Meantime, police continued to gather evidence and issued a second appeal on the Crimewatch programme.
On 1 April, seven weeks after the discovery of the body of the missing social worker had been found, and after more than 5,000 people had been interviewed and 1,200 statements taken from witnesses, Hunter was finally arrested.
His trial that summer attracted enormous interest and drew the biggest crowds to the court-house in Dundee for more than thirty-five years. For each of the eleven days the evidence was heard, queues began to form outside from 7 a.m. onwards, three hours before proceedings began. Those too far down the queue to be admitted remained outside on the court-house steps to be first in line for the afternoon session, taking refreshments from flasks and sandwiches they had brought with them. Many of those who had been in court during the forenoon forsook lunch to join immediately the queue to get back in after the court re-opened. Every day more than twenty reporters packed the press benches.
They got their money’s worth. The revelations of the large number of witnesses opened a window on the extraordinary relationships that can exist in the lives of apparently ordinary people. Prostitutes shared the witness-box with Salvationists and the daily happenings in the Bell Street court-house played out like episodes from a TV soap opera. The defence presented a picture of a caring and ambitious social worker who had tried to put the unfortunate death of his first wife behind him to build a new life for himself and his son, only to be tragically caught up in the unexplained murder of his new bride. The Crown systematically dismantled that scenario and meticulously assembled a portrait of a cold-blooded and perverted man capable of playing a game of putting and going to tea with the sister of the woman he had callously killed just a short time earlier. Vitally, they demolished the alibi Hunter had so resourcefully created with his 300-mile overnight flight by car to England and cunning purchase of a birthday gift to secure a timed and dated receipt. That helped establish how it would have been possible for him to have committed the murder; but it did nothing to prove he had actually done so.

§ **Material provided**:

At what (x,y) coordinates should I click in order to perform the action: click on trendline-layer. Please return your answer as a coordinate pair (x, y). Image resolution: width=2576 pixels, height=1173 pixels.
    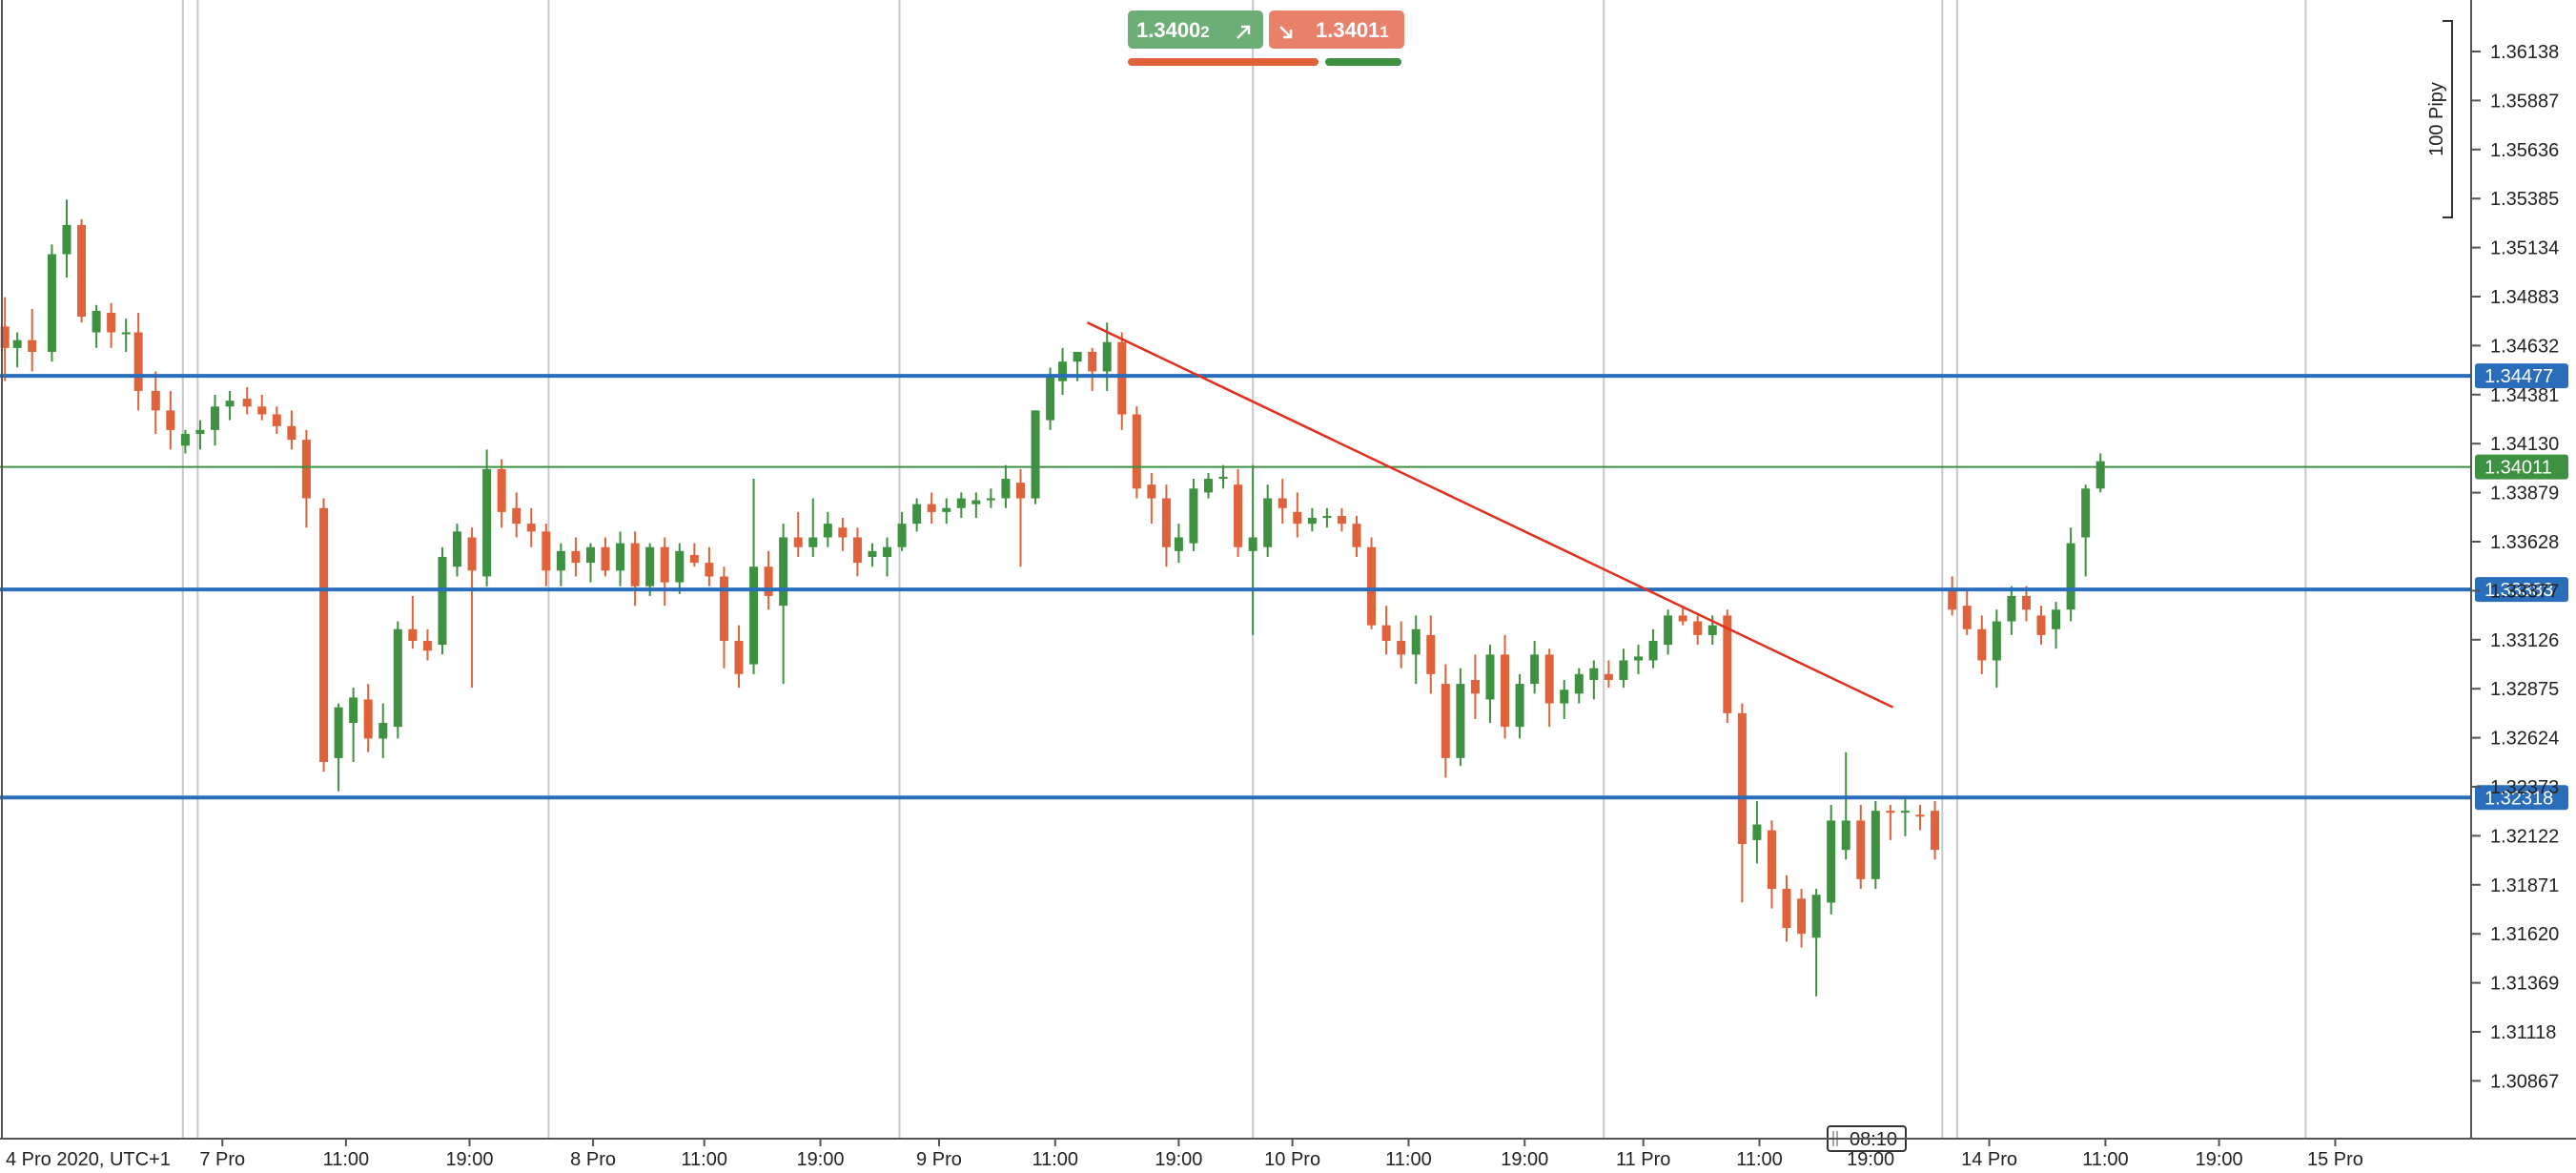
    Looking at the image, I should click on (1490, 515).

§ **Your tasks**:
A: Set down the stretch of the Hunter trial passage from "On 1 April, seven" through "was finally arrested.".
B: Resume the account of Hunter's trial in Dundee from the point where it stops.

§ **Replies**:
A:
On 1 April, seven weeks after the discovery of the body of the missing social worker had been found, and after more than 5,000 people had been interviewed and 1,200 statements taken from witnesses, Hunter was finally arrested.

B:
The prosecution case turned on the evidence of two separate witnesses who came forward to say that on the day Lynda had disappeared they had seen her in her white Vauxhall in Fife accompanied by a man. One said she appeared to be distressed. Both witnesses believed the man behind the wheel to have been Hunter.
In the end, however, the crucial factor was the discovery in the Carnoustie cottage of the dog collar belonging to the luckless Shep. Hunter, who believed he had cleverly covered his tracks, had slipped up. After removing the collar when he abandoned the terrier a few miles from the murder scene, he had taken it home and thrown it behind a basket where it was later found by police. The court heard that Shep was never taken out without it and Lynda was so devoted to her pet and anxious about him becoming lost that she had two address tags on the collar – one for her home in Carnoustie and the other bearing the address of her parents in Fife. Prosecutor Peter Fraser QC, the Solicitor-General, succinctly put it to Hunter in court: ‘If the collar was found in your house subsequently, there is only one remaining conclusion to be drawn and that is that you were present with your wife in the car. And if you were present in the car, you are exclusively responsible for your wife’s death.’
Hunter, who had seemed to have an answer for everything else put to him, and who spoke confidently all the time he was in the witness-box, for once could find no satisfactory response.
The jury took less than two hours to return a verdict of guilty by a 12–3 majority. When he stood before Lord Brand awaiting sentence, the 37-year-old was as cold-eyed and emotionless as he had been for the entire duration of the trial that had attracted record crowds. His Lordship looked straight back at him and told him, ‘You are an evil man of exceptional depravity. The sentence of the court is that you be imprisoned for life.’
Ten months later, Hunter returned to the dock when his appeal against the verdict was heard at the High Court in Edinburgh. The proceedings then were much more brief. The three judges dismissed the appeal without even bothering to call the prosecution to rebut the pleas of Hunter’s counsel, Lionel Daiches QC.
One of the judges, Lord Cowie, pointing to the critical evidence of the dog collar being found in the family home, remarked: ‘In all other cases we get a possible explanation, but here this dog always wore a collar and the collar was discovered in the house.’ The treacherous killer had been as impassive as usual, except for a quick wink he gave to a friend sitting in the public benches. Then he was led away to resume his life sentence.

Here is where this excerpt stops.